ByteString creates a byte string field. This is useful for logging binary data that should be treated as a string.

func Duration 

func Duration(key string, val time.Duration) Field

Duration creates a time.Duration field.

func Error 

func Error(err error) Field

Error creates an error field with the key "error". If err is nil, it returns a field with a nil value.

func ErrorKey 

func ErrorKey(key string, err error) Field

ErrorKey creates an error field with a custom key.

func Int 

func Int(key string, val int) Field

Int creates an integer field.

func Int32 

func Int32(key string, val int32) Field

Int32 creates a 32-bit integer field.

func Int64 

func Int64(key string, val int64) Field

Int64 creates a 64-bit integer field.

func Stack 

func Stack(val string) Field

Stack creates a stack trace field with the key "stacktrace". The value should be a string representation of the stack trace.

func StackKey 

func StackKey(key string, val string) Field

StackKey creates a stack trace field with a custom key.

func String 

func String(key, val string) Field

String creates a string field.

func Time 

func Time(key string, val time.Time) Field

Time creates a time.Time field.

type FieldType 

type FieldType int

FieldType represents the type of a logging field. This allows logging adapters to optimize serialization. 

const (
	// FieldTypeUnknown indicates an unknown field type.
	FieldTypeUnknown FieldType = iota
	// FieldTypeString indicates a string field.
	FieldTypeString
	// FieldTypeInt indicates an integer field.
	FieldTypeInt
	// FieldTypeInt32 indicates a 32-bit integer field.
	FieldTypeInt32
	// FieldTypeInt64 indicates a 64-bit integer field.
	FieldTypeInt64
	// FieldTypeDuration indicates a time.Duration field.
	FieldTypeDuration
	// FieldTypeTime indicates a time.Time field.
	FieldTypeTime
	// FieldTypeError indicates an error field.
	FieldTypeError
	// FieldTypeAny indicates a field with any type.
	FieldTypeAny
	// FieldTypeByteString indicates a byte string field.
	FieldTypeByteString
	// FieldTypeStack indicates a stack trace field.
	FieldTypeStack
)

type GobSerializer 

type GobSerializer struct{}

GobSerializer implements Go-specific binary serialization using encoding/gob. This serializer is more efficient than JSON for Go-native types but sacrifices cross-language compatibility.

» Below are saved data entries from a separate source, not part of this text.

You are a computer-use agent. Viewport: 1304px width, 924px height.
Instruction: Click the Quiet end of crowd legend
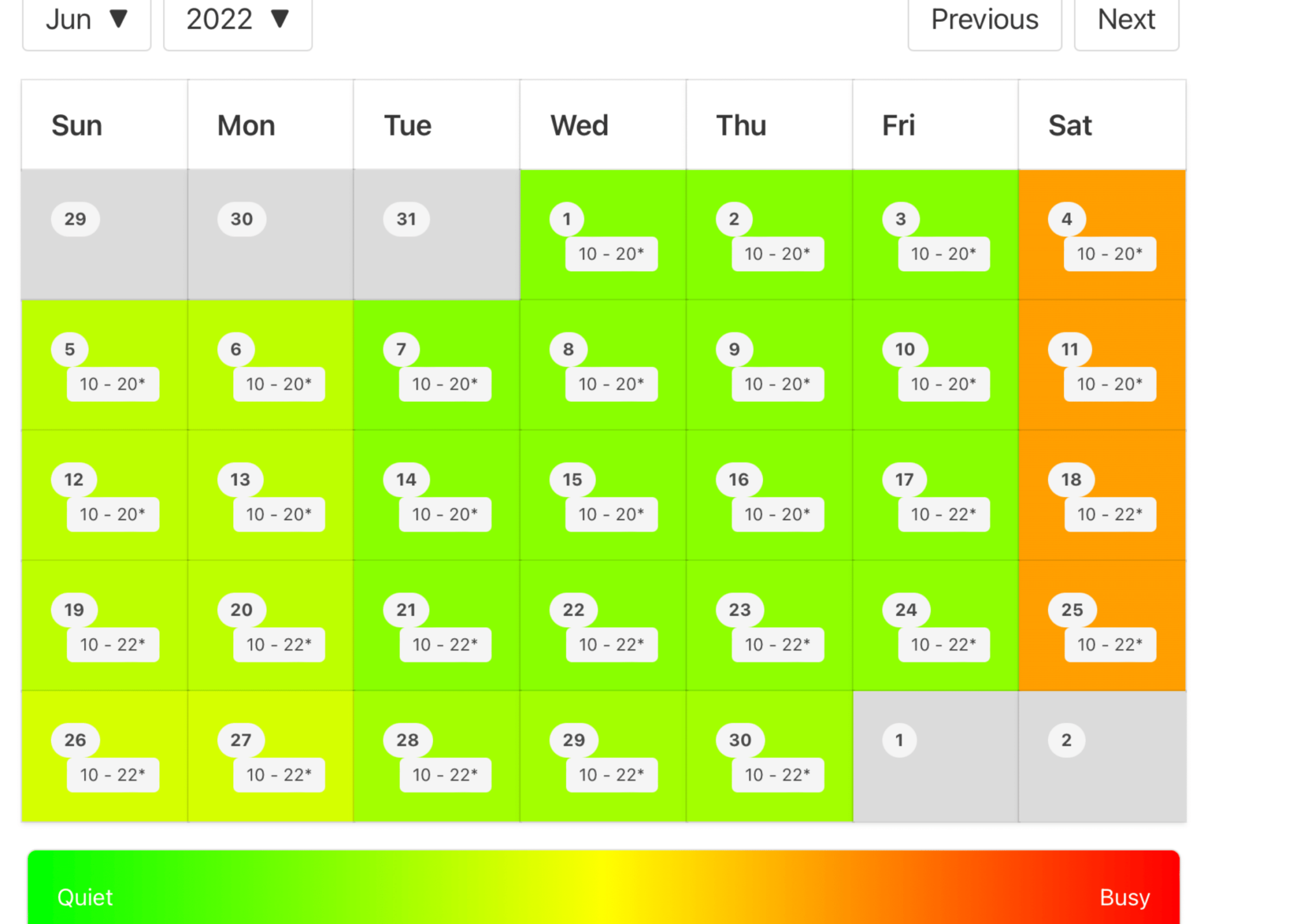pos(85,897)
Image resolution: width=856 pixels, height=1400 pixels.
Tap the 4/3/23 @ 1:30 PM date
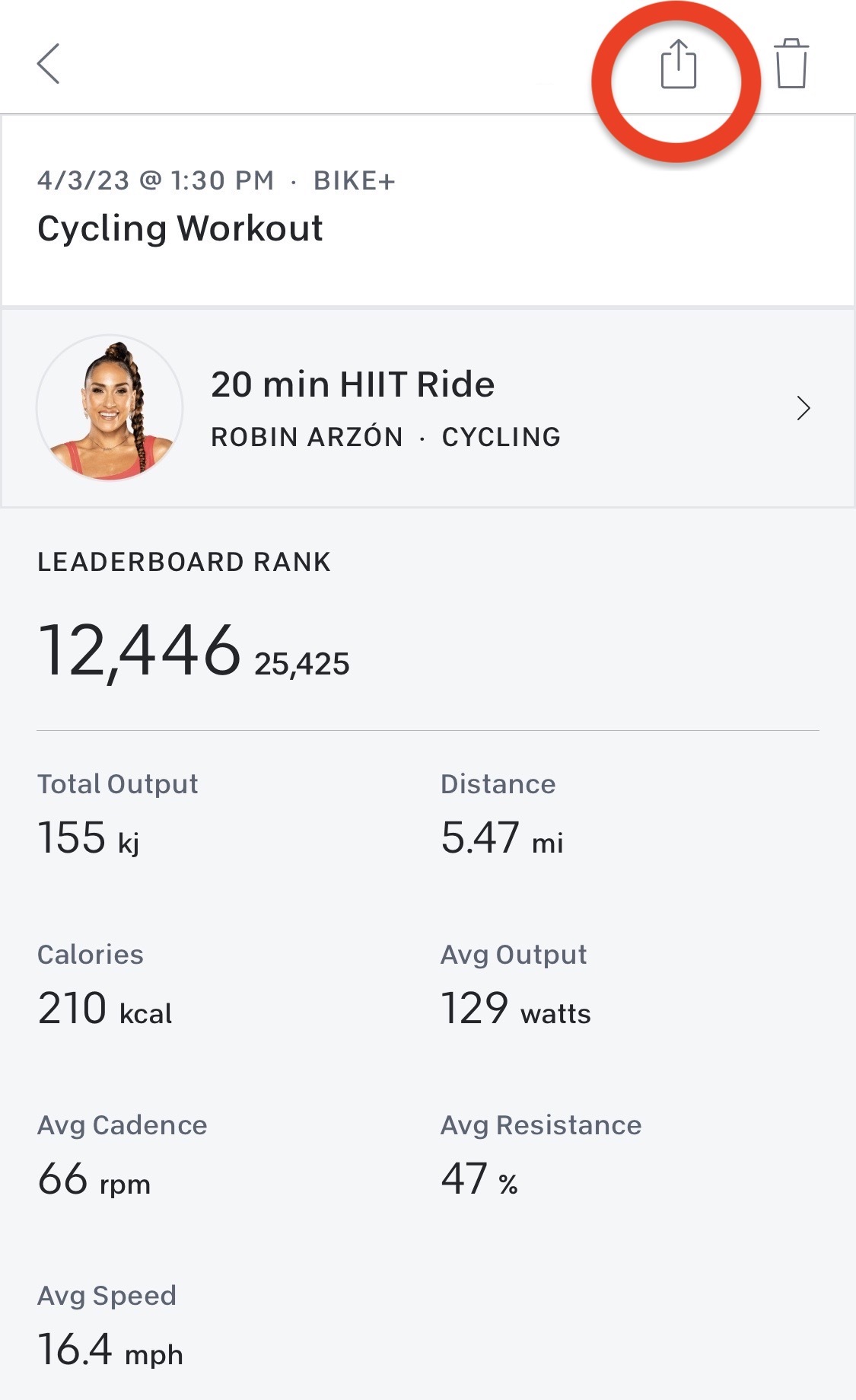point(156,180)
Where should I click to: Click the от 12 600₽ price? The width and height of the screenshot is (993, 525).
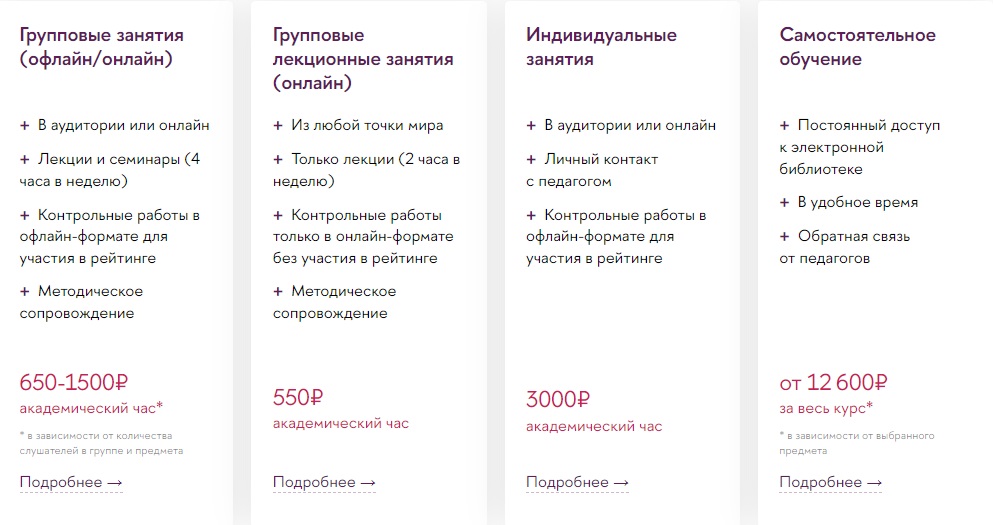833,381
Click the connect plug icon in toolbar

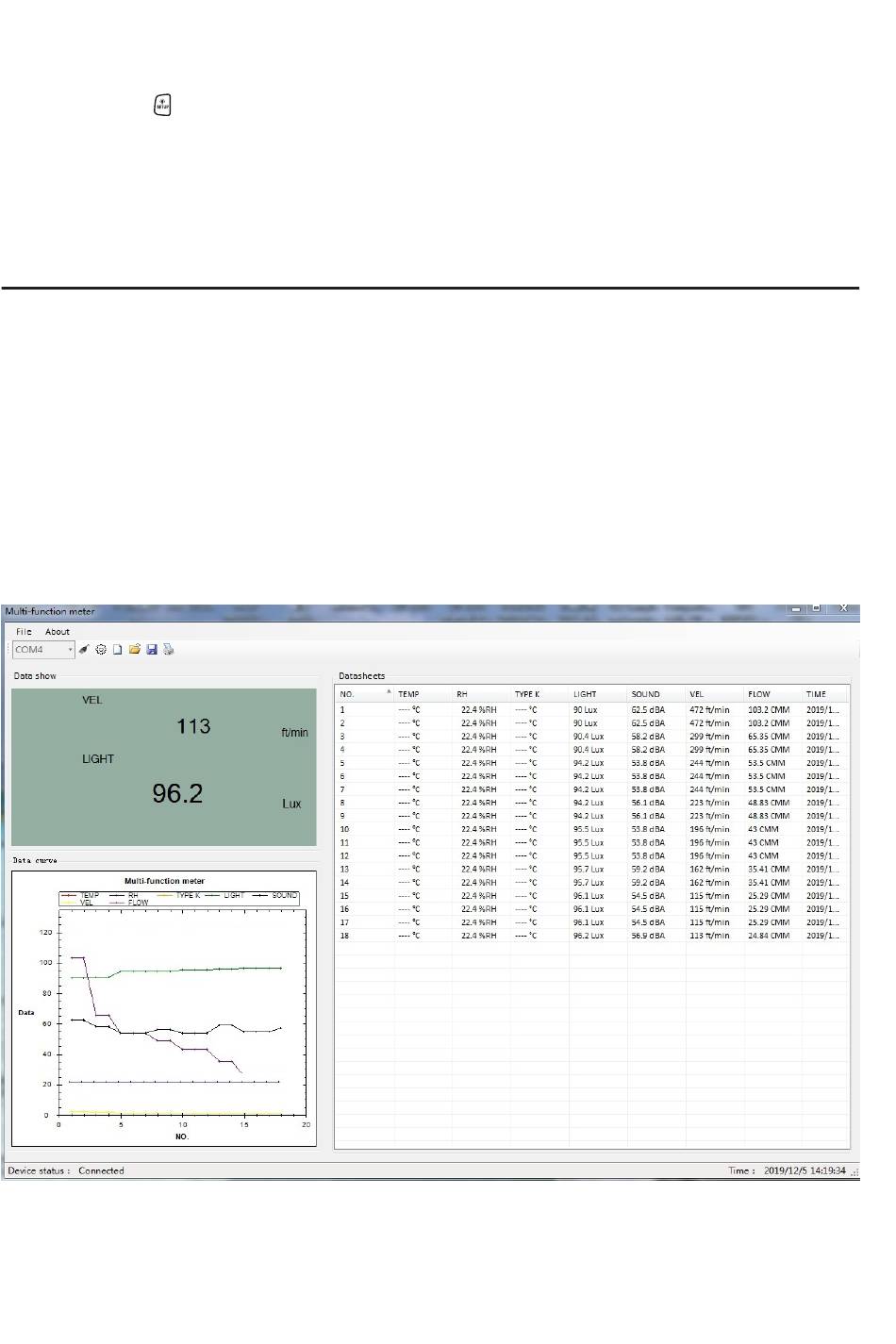(x=84, y=650)
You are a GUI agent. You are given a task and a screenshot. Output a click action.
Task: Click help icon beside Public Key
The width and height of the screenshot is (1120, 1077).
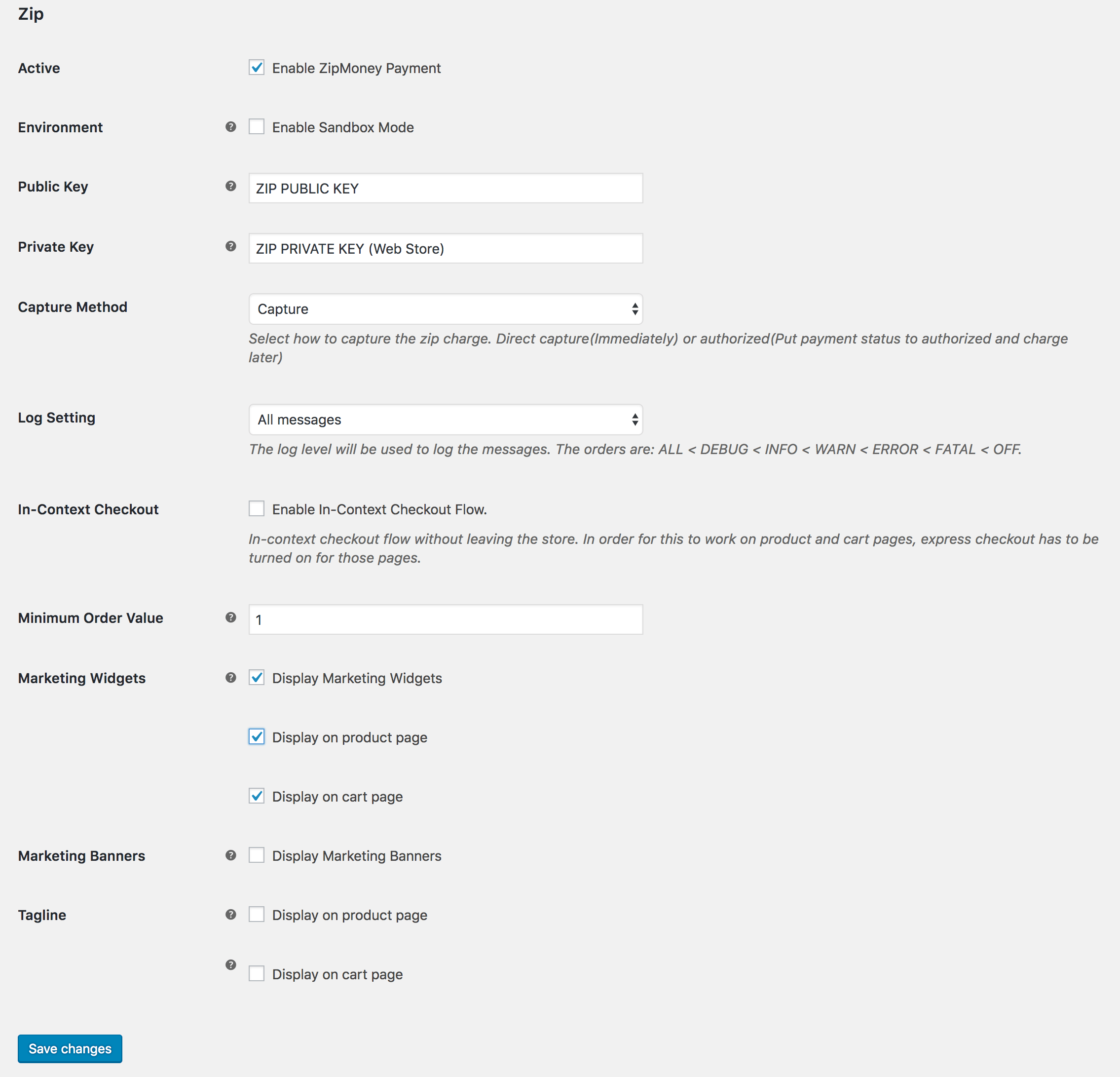(231, 187)
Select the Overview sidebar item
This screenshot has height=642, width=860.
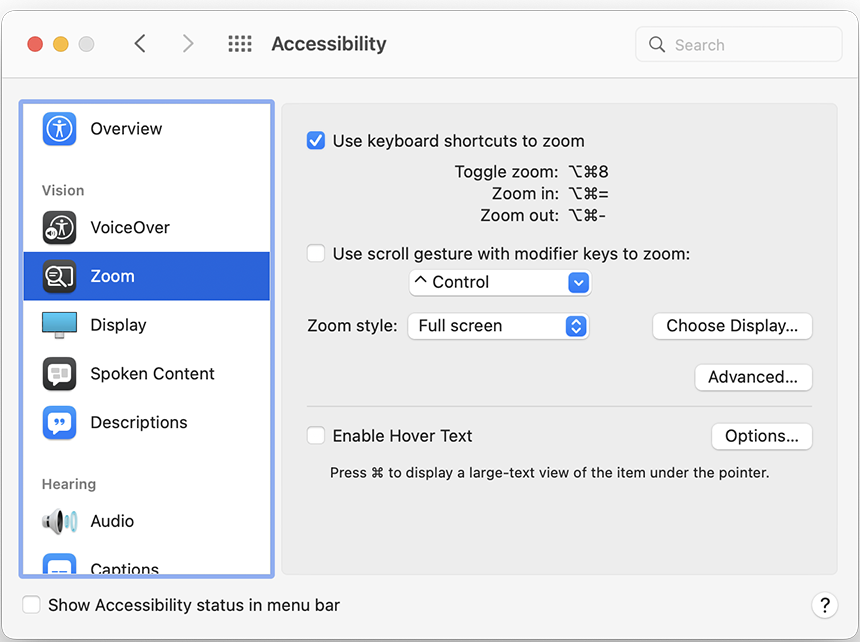pyautogui.click(x=126, y=129)
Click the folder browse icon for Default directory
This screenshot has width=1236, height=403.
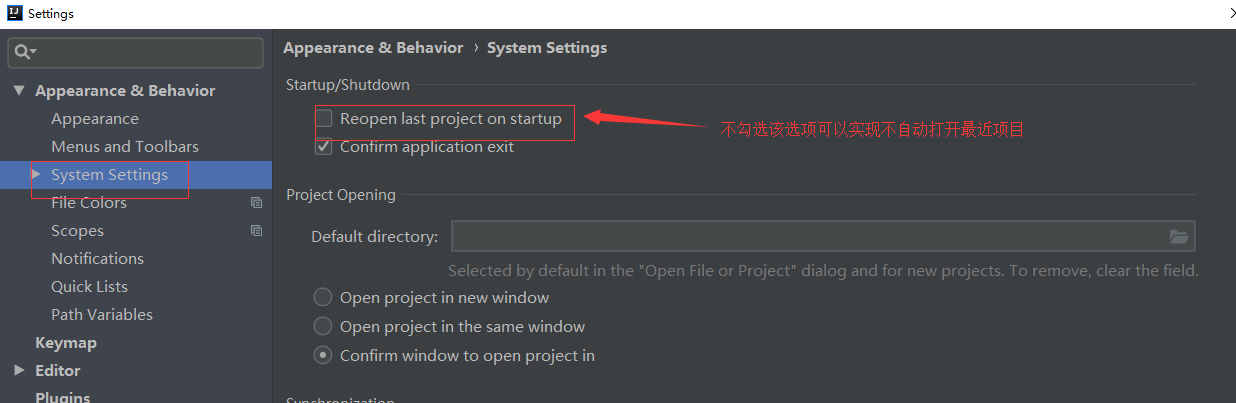pyautogui.click(x=1179, y=237)
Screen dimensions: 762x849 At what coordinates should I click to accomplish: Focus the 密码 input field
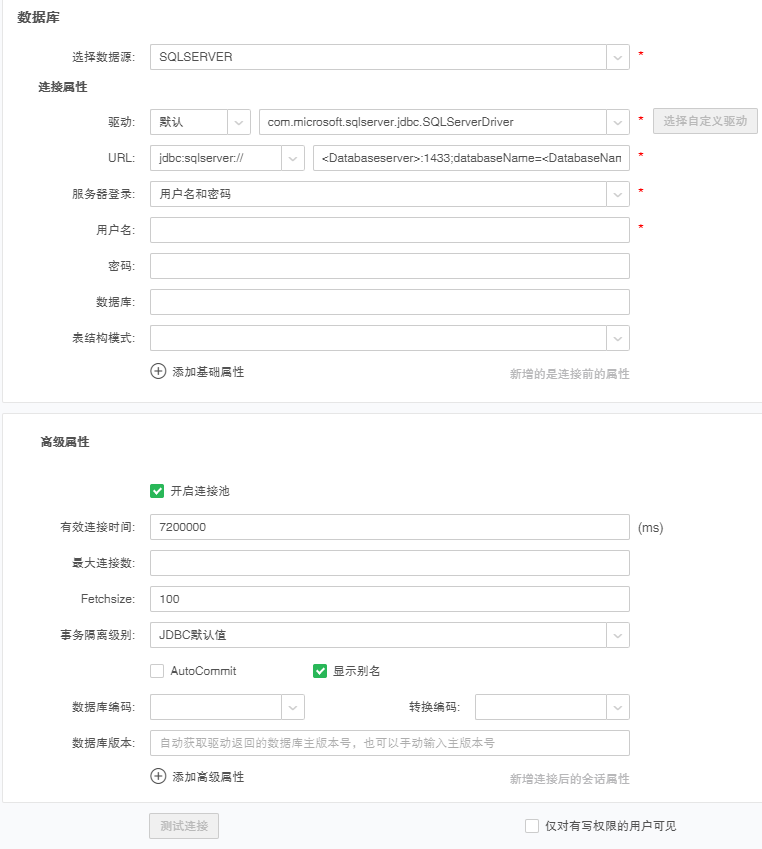pos(389,266)
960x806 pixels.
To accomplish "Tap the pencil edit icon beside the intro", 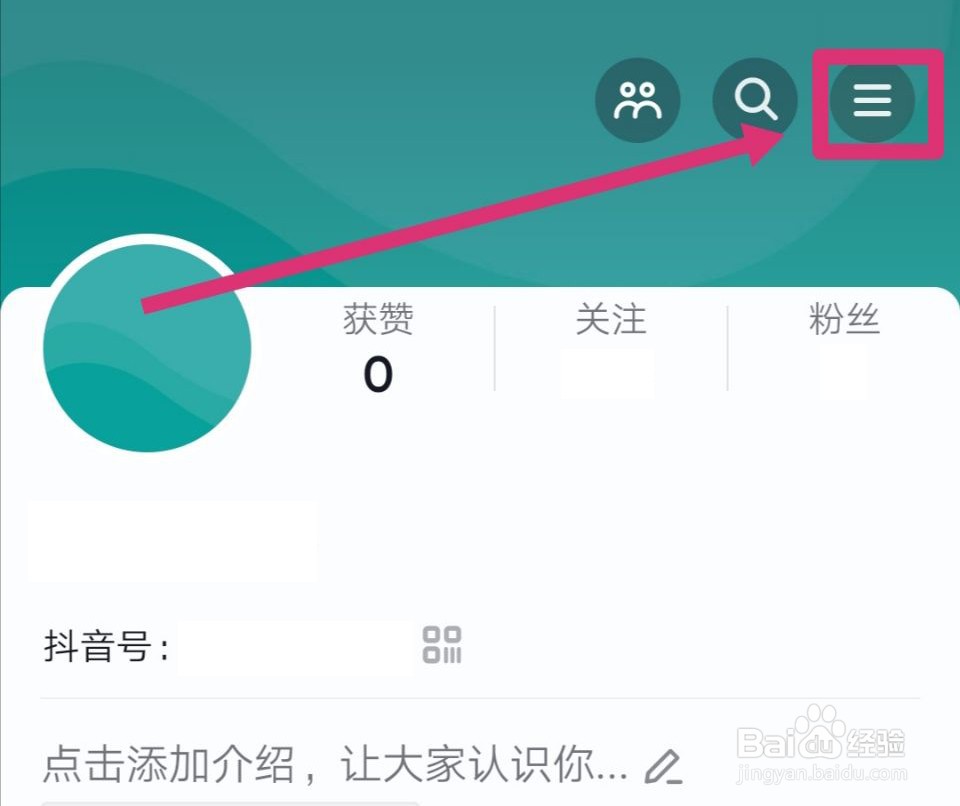I will [x=664, y=766].
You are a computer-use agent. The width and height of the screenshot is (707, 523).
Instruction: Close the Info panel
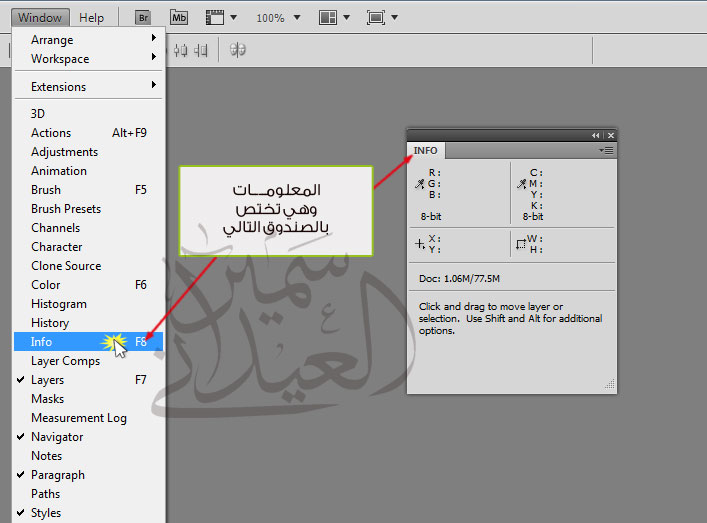coord(611,135)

Trade-offs: - Faster serialization for complex Go structures - More compact binary representation - Go-specific format (not interoperable with other languages) - Requires type registration for complex interfaces

Best suited for: - Internal Go-to-Go communication - Complex nested structures - When binary size matters more than interoperability

func (*GobSerializer) Marshal 

func (g *GobSerializer) Marshal(v interface{}) ([]byte, error)

func (*GobSerializer) Unmarshal 

func (g *GobSerializer) Unmarshal(data []byte, v interface{}) error

type JSONSerializer 

type JSONSerializer struct{}

JSONSerializer implements high-performance JSON serialization using jsoniter. This serializer provides 2-3x better performance than the standard library while maintaining full compatibility with encoding/json.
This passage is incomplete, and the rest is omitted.